* About this exercise:
Among the entries below, how many lines contain the string "computer"? Only the number is wanted.

Saved entries

# # # # #

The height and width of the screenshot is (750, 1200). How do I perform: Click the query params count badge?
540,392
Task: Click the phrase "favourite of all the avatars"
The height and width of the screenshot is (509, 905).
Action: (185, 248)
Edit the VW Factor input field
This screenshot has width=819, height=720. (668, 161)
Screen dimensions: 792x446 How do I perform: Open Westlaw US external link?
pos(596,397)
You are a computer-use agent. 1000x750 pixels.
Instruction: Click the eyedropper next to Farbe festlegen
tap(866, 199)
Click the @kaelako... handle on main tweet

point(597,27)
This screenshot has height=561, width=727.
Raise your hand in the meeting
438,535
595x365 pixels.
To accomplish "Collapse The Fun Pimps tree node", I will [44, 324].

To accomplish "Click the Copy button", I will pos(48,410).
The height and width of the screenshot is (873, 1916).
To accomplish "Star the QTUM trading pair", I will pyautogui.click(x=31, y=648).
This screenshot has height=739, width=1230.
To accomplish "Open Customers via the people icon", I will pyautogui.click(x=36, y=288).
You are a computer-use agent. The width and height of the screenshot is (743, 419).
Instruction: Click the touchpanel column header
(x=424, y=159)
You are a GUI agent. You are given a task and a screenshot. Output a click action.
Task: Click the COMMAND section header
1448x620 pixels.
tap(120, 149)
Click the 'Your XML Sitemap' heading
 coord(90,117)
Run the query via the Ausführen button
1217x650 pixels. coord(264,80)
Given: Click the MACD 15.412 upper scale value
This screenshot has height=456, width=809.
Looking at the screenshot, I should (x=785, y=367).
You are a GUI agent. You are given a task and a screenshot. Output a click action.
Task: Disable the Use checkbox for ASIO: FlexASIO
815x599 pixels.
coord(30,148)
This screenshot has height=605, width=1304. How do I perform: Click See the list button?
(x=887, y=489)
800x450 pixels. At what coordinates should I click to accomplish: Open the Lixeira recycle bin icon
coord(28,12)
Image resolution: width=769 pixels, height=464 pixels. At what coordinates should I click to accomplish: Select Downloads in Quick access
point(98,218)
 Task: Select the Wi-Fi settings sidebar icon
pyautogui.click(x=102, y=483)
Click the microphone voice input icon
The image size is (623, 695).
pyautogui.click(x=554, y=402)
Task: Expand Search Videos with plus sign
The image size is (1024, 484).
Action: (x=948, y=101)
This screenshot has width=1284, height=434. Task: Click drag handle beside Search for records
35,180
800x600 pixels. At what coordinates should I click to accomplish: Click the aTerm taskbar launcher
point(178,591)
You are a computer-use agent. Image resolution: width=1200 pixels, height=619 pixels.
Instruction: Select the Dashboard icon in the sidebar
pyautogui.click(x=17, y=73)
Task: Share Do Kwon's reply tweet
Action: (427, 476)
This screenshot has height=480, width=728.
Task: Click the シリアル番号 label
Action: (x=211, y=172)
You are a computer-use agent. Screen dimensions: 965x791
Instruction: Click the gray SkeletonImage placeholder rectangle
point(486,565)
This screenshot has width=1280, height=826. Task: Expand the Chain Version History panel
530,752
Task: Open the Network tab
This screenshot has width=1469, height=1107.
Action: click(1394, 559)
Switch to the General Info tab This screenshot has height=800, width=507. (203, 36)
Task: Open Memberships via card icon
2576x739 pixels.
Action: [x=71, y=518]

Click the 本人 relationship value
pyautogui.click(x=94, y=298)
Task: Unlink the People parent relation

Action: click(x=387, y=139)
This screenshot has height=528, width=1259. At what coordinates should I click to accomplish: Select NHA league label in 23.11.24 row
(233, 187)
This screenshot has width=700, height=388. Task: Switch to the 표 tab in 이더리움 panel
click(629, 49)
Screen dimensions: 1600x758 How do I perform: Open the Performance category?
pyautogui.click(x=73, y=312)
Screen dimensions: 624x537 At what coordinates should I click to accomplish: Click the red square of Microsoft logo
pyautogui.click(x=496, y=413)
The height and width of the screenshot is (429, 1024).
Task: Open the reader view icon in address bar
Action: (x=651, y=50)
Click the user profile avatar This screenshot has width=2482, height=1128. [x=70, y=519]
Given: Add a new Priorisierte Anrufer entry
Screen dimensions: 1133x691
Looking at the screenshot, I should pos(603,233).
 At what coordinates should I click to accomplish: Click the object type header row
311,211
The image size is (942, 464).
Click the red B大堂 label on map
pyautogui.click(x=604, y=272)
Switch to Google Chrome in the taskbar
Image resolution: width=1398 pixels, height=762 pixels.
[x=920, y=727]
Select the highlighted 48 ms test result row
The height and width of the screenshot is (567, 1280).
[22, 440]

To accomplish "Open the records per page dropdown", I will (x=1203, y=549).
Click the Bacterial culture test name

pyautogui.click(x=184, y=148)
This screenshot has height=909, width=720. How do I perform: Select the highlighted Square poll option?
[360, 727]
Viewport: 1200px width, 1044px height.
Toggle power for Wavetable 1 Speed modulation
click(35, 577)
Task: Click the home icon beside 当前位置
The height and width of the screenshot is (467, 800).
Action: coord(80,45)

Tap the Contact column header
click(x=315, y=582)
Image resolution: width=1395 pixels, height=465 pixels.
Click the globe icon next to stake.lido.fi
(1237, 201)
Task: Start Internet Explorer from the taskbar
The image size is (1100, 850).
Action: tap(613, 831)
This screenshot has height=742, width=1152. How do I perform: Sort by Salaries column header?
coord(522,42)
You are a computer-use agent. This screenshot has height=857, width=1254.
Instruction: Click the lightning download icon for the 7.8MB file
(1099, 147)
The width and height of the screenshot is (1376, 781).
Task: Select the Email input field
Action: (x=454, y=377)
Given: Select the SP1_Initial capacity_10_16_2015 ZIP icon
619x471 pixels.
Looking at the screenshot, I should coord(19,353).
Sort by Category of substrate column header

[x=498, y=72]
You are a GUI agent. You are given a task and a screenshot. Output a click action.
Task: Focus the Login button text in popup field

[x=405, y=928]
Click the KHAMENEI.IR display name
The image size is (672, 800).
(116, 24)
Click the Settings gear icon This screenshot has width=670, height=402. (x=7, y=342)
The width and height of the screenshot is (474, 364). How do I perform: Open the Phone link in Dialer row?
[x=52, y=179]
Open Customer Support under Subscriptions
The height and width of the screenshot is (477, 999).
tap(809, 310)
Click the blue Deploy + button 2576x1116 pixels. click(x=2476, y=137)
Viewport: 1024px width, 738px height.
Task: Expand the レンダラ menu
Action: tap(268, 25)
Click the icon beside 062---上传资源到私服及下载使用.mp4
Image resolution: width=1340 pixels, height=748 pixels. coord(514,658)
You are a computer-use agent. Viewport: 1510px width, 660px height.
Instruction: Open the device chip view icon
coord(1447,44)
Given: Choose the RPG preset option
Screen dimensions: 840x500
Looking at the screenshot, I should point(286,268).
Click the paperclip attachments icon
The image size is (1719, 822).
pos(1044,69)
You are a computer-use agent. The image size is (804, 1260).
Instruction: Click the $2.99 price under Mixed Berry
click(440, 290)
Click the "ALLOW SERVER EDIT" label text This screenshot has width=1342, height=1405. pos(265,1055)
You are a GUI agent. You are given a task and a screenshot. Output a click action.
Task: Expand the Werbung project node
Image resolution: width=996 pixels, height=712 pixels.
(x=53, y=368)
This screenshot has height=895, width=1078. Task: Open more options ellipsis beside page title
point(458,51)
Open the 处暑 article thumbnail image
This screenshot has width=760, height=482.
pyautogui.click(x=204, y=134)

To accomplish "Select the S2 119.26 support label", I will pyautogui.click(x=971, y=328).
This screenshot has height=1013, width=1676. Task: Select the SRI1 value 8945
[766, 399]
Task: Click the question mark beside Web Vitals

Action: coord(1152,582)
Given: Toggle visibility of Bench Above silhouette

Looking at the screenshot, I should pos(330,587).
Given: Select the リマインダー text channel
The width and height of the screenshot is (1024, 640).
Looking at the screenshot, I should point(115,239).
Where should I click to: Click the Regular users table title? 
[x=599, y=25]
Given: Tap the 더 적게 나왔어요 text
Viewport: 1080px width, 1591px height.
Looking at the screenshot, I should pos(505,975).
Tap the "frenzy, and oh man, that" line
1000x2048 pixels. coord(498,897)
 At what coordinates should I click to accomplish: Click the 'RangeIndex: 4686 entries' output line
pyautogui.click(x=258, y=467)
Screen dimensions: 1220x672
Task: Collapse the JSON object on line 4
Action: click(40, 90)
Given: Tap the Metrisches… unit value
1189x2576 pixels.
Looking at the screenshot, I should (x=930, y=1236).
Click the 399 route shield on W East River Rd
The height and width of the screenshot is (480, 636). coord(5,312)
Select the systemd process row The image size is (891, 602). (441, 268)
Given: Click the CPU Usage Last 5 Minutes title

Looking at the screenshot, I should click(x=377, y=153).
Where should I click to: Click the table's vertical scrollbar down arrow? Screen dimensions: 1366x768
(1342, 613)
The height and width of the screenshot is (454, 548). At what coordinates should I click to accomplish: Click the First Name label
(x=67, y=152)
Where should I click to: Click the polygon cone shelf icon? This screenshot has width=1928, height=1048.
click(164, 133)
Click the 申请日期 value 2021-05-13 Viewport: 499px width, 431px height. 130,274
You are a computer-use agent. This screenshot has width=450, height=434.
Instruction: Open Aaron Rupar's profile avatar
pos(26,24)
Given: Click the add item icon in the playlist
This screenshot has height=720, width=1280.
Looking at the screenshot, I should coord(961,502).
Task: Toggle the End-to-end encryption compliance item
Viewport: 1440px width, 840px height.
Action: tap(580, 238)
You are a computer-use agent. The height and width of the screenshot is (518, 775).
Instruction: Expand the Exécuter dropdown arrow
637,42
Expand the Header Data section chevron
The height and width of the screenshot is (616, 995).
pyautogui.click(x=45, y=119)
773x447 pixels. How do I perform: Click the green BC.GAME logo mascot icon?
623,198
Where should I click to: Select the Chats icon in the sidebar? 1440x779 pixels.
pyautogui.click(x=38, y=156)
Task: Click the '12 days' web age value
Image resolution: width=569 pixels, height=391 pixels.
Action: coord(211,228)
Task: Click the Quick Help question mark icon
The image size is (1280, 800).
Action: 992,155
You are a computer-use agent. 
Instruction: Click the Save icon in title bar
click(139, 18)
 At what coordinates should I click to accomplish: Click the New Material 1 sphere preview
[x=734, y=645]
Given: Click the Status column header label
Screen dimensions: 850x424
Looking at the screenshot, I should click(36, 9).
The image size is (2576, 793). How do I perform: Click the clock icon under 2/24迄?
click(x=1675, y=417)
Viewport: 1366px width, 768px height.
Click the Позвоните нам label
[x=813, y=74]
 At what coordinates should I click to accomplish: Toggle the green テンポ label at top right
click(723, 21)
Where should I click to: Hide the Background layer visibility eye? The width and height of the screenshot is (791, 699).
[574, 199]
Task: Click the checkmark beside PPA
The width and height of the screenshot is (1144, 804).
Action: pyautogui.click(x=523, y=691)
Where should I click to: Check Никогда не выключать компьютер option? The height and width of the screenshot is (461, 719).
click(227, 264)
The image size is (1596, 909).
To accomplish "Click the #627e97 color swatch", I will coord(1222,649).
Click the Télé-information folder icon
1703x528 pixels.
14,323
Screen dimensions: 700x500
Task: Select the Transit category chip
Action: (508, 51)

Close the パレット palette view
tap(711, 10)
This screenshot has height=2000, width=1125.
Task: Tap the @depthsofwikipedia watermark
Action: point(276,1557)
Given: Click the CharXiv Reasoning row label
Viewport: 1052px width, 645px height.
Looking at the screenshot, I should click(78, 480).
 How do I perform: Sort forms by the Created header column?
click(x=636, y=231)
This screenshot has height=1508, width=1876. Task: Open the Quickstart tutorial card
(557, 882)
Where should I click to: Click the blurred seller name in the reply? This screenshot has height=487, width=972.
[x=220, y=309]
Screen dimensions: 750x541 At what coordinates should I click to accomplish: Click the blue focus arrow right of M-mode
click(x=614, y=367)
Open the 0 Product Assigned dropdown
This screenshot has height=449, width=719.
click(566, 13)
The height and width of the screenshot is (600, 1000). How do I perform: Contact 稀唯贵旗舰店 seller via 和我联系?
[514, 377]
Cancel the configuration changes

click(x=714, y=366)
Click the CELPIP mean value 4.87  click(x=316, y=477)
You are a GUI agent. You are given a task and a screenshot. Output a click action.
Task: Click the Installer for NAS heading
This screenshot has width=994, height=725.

# # # # #

* Response box:
10